MarsElon Musk was a co-founder of PayPal, the CEO of electric car company Tesla and the founder of SpaceX which supplies rockets for transporting cargo to the International Space Station.  Musk is an entrepreneur whose legacy may someday share space in history books with the likes of DaVinci, Edison and Ford.  He’s also a man with a vision to plant a vegetable garden on mars.  Ask yourself, what kind of crazy does it take to plant a garden on mars.  Chris Anderson describes Musk’s crazy this way:

“When a man tells you about the time he planned to put a vegetable garden on Mars, you worry about his mental state. But if that same man has since launched multiple rockets that are actually capable of reaching Mars—sending them into orbit, Bond-style, from a tiny island in the Pacific—you need to find another diagnosis. That’s the thing about extreme entrepreneurialism: There’s a fine line between madness and genius, and you need a little bit of both to really change the world.

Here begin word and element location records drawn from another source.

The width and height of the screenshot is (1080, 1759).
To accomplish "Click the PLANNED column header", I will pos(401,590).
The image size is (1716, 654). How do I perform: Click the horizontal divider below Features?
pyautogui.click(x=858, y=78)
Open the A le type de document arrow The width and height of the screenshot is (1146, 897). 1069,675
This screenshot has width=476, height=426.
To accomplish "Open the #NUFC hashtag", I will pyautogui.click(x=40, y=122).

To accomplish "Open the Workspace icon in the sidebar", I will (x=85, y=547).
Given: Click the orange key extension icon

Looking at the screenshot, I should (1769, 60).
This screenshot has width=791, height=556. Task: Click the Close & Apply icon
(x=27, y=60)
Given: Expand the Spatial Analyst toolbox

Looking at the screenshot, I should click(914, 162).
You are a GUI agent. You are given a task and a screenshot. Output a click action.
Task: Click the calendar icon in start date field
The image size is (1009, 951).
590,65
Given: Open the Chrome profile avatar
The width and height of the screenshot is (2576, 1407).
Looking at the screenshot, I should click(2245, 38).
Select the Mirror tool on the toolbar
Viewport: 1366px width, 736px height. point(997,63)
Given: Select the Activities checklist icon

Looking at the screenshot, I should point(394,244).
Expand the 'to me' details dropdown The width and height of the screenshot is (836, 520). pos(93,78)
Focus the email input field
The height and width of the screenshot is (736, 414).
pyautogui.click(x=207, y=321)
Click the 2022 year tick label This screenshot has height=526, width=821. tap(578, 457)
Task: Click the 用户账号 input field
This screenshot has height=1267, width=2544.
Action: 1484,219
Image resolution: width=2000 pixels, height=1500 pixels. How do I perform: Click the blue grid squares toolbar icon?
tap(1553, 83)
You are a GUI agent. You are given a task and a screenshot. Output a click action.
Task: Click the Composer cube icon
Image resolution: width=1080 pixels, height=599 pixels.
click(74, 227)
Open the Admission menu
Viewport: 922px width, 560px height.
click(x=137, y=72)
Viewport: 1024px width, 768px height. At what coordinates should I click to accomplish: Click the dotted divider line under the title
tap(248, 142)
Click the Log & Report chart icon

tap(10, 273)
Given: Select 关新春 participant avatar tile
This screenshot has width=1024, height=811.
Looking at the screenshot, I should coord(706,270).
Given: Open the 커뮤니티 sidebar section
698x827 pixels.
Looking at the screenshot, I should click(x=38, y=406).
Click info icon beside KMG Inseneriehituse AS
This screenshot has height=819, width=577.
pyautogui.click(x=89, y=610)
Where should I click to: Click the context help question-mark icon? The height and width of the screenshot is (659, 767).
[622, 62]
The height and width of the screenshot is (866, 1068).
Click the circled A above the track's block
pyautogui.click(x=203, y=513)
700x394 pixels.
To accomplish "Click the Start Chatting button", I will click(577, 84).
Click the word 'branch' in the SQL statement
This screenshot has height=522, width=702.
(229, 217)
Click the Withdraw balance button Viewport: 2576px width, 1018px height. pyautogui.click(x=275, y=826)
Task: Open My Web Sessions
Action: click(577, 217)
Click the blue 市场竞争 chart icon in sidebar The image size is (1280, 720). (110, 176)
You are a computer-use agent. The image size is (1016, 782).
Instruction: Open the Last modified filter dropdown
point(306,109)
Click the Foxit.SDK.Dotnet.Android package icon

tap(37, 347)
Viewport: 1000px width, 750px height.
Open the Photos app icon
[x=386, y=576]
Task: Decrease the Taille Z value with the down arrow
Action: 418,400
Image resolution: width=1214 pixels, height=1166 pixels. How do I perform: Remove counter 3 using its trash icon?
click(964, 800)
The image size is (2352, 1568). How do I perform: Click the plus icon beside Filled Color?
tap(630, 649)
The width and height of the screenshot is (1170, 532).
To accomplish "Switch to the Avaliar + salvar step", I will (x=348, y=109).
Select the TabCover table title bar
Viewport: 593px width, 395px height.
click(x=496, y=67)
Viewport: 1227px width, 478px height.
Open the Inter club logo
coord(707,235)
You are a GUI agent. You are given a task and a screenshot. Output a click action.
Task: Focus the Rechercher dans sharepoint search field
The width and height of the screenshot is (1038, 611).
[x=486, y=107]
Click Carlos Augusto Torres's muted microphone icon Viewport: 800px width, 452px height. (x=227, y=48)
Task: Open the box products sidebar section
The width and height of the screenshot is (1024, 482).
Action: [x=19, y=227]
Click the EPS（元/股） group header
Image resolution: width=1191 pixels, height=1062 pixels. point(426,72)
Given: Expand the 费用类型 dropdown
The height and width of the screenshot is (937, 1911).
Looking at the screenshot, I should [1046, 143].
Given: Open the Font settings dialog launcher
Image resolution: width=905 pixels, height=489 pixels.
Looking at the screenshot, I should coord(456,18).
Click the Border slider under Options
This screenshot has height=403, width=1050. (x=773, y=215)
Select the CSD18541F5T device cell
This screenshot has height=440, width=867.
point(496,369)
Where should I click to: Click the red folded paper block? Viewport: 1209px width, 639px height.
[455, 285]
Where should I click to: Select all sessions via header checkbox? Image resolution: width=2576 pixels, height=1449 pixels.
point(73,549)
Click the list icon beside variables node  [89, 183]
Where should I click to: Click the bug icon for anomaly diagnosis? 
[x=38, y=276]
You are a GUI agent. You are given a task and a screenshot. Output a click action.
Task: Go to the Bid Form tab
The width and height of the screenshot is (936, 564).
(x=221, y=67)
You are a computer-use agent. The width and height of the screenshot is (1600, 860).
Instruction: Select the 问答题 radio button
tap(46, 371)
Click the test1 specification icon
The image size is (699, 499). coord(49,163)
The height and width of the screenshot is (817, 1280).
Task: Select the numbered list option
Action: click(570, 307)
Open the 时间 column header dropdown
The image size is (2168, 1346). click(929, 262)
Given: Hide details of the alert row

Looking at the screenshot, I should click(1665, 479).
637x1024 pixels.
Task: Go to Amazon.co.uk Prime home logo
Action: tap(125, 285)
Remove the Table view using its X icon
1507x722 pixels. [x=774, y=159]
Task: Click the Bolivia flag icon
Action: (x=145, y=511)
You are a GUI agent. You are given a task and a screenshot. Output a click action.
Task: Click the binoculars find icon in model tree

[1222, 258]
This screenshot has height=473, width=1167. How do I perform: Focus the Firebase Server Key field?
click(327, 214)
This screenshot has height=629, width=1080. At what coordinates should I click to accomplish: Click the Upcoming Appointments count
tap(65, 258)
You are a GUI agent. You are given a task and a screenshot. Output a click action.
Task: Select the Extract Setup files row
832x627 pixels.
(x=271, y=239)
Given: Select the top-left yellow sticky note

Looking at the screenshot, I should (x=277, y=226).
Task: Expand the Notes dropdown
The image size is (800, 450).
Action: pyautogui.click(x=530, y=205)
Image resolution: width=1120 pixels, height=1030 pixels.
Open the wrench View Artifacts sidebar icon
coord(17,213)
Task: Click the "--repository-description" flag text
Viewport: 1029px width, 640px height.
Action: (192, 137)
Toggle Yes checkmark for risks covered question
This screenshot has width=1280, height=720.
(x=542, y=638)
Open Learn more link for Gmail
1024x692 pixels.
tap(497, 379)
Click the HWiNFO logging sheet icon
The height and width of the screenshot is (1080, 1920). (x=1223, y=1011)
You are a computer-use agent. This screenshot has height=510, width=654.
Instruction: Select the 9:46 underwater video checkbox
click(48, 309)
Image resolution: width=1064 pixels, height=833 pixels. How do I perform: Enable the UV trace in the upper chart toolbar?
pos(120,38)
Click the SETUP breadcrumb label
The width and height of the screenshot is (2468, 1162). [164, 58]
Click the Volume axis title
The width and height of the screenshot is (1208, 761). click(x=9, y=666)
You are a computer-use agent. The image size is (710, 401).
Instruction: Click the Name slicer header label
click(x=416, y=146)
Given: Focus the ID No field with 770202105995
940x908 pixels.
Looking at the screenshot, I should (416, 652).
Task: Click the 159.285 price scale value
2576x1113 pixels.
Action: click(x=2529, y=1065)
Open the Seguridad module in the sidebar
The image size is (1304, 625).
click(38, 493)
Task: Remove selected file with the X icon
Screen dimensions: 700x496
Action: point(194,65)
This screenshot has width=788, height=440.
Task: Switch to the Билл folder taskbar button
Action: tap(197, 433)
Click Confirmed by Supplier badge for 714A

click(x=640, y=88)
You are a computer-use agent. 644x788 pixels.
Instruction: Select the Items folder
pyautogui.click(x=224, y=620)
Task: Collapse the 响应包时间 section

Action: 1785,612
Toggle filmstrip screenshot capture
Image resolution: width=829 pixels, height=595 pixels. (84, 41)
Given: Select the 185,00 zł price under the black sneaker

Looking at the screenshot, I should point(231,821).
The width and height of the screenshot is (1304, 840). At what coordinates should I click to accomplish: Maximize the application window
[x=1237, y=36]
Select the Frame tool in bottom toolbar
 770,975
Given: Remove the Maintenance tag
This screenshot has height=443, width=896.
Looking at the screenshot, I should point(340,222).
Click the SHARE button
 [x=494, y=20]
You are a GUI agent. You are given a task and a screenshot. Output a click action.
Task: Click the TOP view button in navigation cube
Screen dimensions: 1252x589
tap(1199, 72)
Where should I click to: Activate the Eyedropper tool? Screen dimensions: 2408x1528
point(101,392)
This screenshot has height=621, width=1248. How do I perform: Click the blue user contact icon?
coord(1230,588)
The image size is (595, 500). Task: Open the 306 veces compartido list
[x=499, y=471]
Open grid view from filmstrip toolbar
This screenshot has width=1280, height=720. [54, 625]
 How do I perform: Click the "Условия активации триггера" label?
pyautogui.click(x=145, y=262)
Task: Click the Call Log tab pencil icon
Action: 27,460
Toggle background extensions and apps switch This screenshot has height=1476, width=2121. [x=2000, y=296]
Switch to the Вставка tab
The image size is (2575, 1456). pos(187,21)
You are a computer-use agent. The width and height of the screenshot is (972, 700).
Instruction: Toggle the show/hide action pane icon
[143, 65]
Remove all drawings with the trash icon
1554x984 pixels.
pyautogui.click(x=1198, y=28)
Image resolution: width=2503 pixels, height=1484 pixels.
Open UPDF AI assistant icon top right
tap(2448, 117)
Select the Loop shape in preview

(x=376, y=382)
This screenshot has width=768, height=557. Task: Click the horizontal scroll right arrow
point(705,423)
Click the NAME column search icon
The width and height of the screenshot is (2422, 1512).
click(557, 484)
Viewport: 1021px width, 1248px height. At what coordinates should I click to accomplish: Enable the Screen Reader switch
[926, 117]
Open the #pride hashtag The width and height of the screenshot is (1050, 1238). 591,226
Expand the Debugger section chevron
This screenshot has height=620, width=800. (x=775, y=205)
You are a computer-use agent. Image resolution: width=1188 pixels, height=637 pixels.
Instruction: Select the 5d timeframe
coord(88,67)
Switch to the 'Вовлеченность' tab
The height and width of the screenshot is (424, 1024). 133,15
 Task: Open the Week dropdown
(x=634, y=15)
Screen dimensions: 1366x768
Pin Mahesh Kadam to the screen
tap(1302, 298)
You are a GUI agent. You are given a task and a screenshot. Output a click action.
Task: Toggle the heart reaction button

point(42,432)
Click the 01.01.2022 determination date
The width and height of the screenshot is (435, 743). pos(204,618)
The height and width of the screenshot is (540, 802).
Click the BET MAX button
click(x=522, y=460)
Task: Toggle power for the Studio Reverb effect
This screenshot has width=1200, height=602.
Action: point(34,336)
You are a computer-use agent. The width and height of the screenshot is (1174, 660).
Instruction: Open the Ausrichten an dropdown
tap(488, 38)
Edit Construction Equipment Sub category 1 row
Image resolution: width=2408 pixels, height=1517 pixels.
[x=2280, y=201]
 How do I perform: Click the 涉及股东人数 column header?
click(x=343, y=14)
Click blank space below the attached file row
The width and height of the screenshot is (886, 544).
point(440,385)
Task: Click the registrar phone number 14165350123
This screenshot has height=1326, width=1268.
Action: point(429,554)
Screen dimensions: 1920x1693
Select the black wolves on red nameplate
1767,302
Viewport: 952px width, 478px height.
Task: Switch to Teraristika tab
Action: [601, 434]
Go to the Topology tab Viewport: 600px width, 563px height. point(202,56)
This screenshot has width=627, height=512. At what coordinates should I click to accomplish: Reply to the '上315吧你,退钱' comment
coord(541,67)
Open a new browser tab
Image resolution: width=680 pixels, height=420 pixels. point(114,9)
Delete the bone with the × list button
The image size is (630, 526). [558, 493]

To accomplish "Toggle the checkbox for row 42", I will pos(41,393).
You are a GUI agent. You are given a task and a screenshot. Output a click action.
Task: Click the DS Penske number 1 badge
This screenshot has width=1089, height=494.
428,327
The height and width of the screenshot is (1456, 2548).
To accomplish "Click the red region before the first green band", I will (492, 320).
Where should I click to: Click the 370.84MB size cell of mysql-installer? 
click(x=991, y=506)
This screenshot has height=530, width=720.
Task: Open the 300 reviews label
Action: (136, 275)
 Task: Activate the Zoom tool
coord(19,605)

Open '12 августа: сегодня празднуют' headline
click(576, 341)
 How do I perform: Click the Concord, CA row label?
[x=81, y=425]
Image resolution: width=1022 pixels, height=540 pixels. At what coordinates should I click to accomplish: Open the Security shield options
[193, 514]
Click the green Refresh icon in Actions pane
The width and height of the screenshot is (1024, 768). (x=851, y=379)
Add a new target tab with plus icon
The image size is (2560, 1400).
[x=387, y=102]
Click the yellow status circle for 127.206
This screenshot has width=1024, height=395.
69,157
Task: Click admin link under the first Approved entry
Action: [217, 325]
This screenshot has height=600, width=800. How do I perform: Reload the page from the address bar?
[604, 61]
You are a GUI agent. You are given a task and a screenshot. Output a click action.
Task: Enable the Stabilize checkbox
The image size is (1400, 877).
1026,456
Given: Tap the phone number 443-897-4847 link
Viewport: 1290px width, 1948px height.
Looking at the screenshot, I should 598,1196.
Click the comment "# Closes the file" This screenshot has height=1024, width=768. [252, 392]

 All entrepreneurs have an aptitude for risk, but more important than that is their capacity for self-delusion. Indeed, psychological investigations have found that entrepreneurs aren’t more risk-tolerant than non-entrepreneurs. They just have an extraordinary ability to believe in their own visions, so much so that they think what they’re embarking on isn’t really that risky. They’re wrong, of course, but without the ability to be so wrong—to willfully ignore all those naysayers and all that evidence to the contrary—no one would possess the necessary audacity to start something radically new.”

When I read that line, I just couldn’t help but think of Noah trying to explain to his neighbors who had never seen rain why he was building a giant boat.  Or Moses trying to convince an entire nation there really was a promised land and Gideon trying to convince an army of 300 they could defeat an army of over 100,000.  Then there was Solomon’s vision for the temple or Nehemiah’s vision of Jerusalem protected again by a wall.  Everyone one of these visions is on par with a vegetable garden on the moon – impossible.  But these Godly men didn’t have faith in their own visions, by faith everyone of these visionary leaders believed God could make real what He had put on their hearts.

With 7 billion people on the planet, and 2 out of 3 not knowing Jesus, our world literally needs millions of new churches.  Where will all these new churches come from?  Most of them will be started by leaders crazy enough to do what others find too risky because they believe so vividly in what God has asked them to do it doesn’t seem risky at all.